Music on Radio and Television
There is no area of human endeavour on which we get a greater variety of opinions than on broadcasting, for the simple reason that everybody not only is but feels involved – as a listener and/or viewer, a broadcaster, or one who hates it all and makes a moral issue of it: I know more than one respectable mind who refuses to have a television set in the house – for his family’s sake and indeed his own. With a fair measure of boredom, then, the reader will expect yet another opinion from me – or rather, not another: by now, it is impossible for any opinion to be new.

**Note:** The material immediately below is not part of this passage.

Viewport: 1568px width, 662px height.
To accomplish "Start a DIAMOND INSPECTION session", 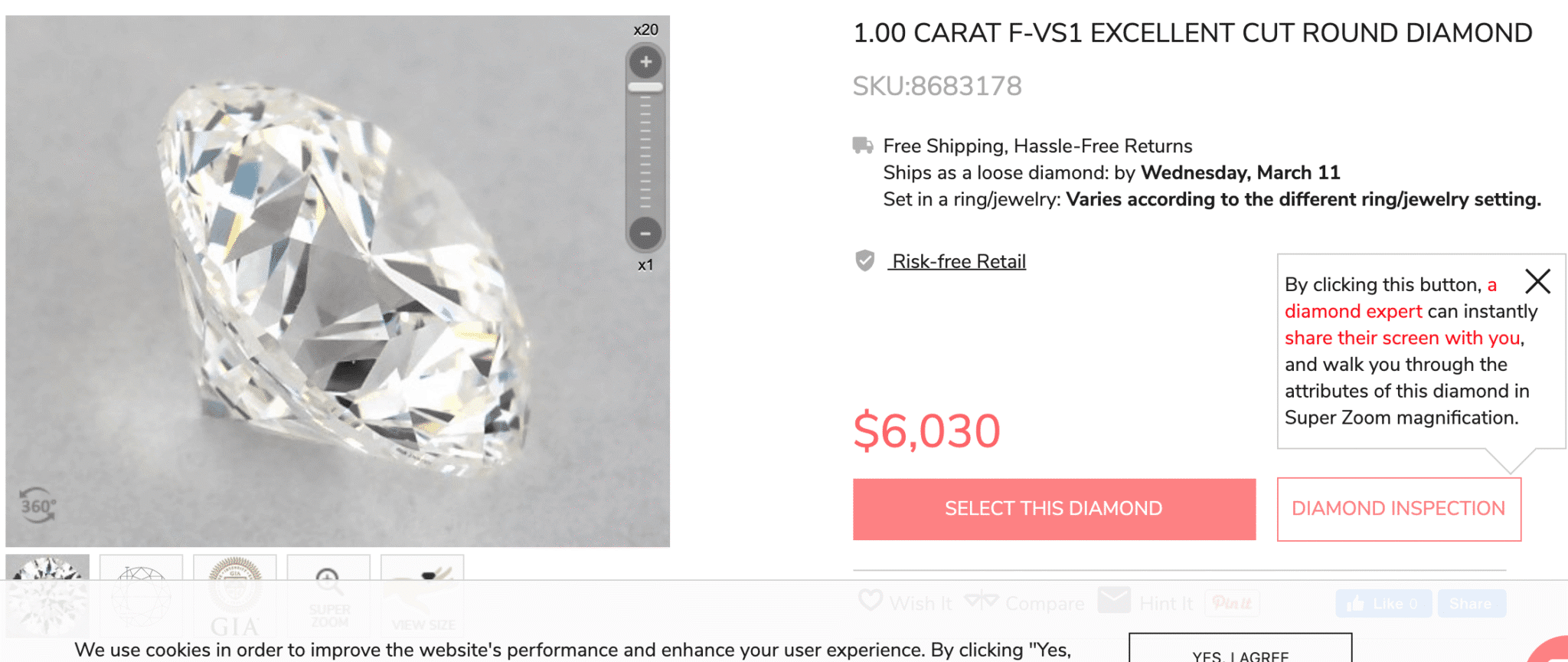I will tap(1399, 508).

Let me hasten to start by assuring him that there will be no opinion: at this stage in the history of our culture, what is required is what is true and what is right for a new culture yet to be bred, and to hell with points of view. It remains eternally true to say that Haydn is a great composer and Vivaldi isn’t, and it is right, therefore, that the broadcaster should treat Haydn with greater respect than Vivaldi. Obvious, you might say, but is it? For one thing, there’s Vivaldi all over the place, and never mind which broadcasting station we happen to listen to or view; for another, the shallow need for Vivaldi – a deep addiction to the baroque sound, regardless of whether it carries any meaning – is all over the place too, the need to be pleasantly paralysed.

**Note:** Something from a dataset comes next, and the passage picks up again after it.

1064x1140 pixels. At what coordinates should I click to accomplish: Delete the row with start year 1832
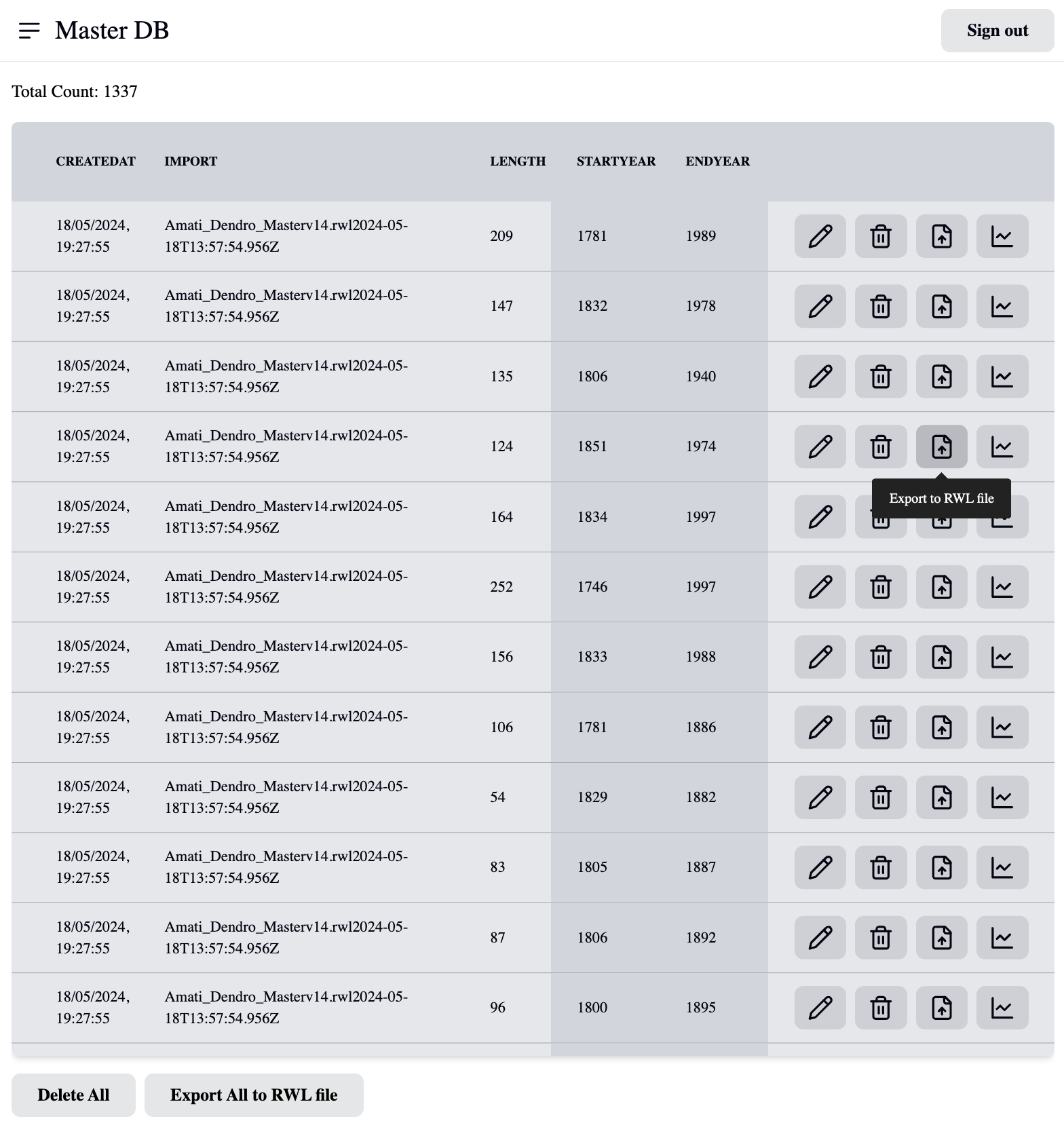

For a third thing, while every responsible music broadcaster in the world would agree that – to take one basic example – the great Haydn quartets (45 of them, on a conservative count) should, regularly, be broadcast as a matter of cultural course, there is no radio station in the world which has yet solved this eminently solvable problem – the dependable representation of greatness. For those stations which, like the BBC, France Culture or Kol Israel, have reserved full-time airtime for serious music, it shouldn’t be a problem at all: a computer could provide the answer. Yet all these stations constantly commit the unpardonable cultural crime of neglecting or ignoring or forgetting greatness. It is wrong, disgraceful, unforgiveable that the BBC should not have broadcast Haydn’s String Quartet, Op.55, No 2 since November 1978 – and I am only picking this instance amongst many because I’ve picked it before, and I am interested to see how often I have to draw attention to it until something happens.

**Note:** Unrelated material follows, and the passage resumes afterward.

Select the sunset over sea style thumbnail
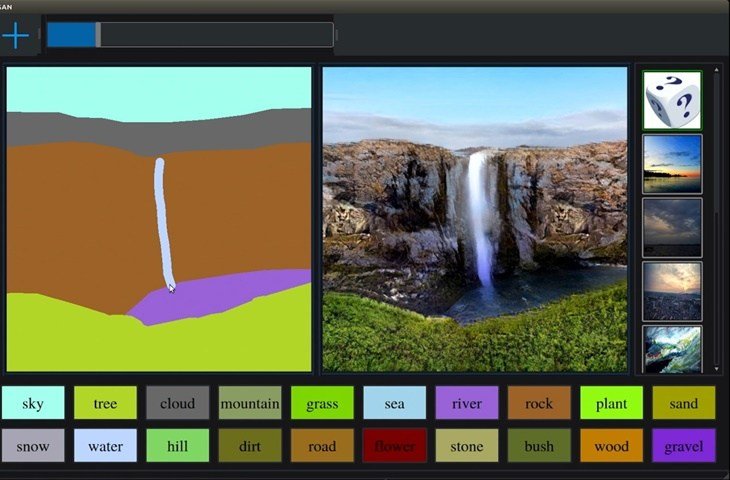pyautogui.click(x=672, y=163)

There is no excuse for treating such an omission lightly. Here is one of the human mind’s numerable gigantic achievements, and exceptional even among them: it is the later of the two master quartets Haydn wrote in F minor, his very own, highly-charged key which meant to him what B minor meant to Bach, G minor (and D minor!) to Mozart, C minor to Beethoven, E minor to Mendelssohn, D minor again to Schoenberg ... It is one of those works which makes you realise that life is worth living, whereas Vivaldi’s Concerto Grosso, Op. 1599, is one of those which is used to make you forget that life isn’t worth living.
At the same time, no Vivaldi would have to be sacrificed in order to make room for this quartet: let alone a reason, its omission doesn’t even have a cause, for no cause is needed in order for something not to happen. My criticism is so obvious, so banal, that I feel embarrassed about having to devote space to it – but the happening of such a broadcast evidently needs a cause or two. What is more, I submit it as a paradigmatic example of what this article is intended to provide instead of opinions. My ensuing truths, my later rightnesses, may not be such obviosities, but unless they live up to this one’s objectivity, I shall accept that I have failed.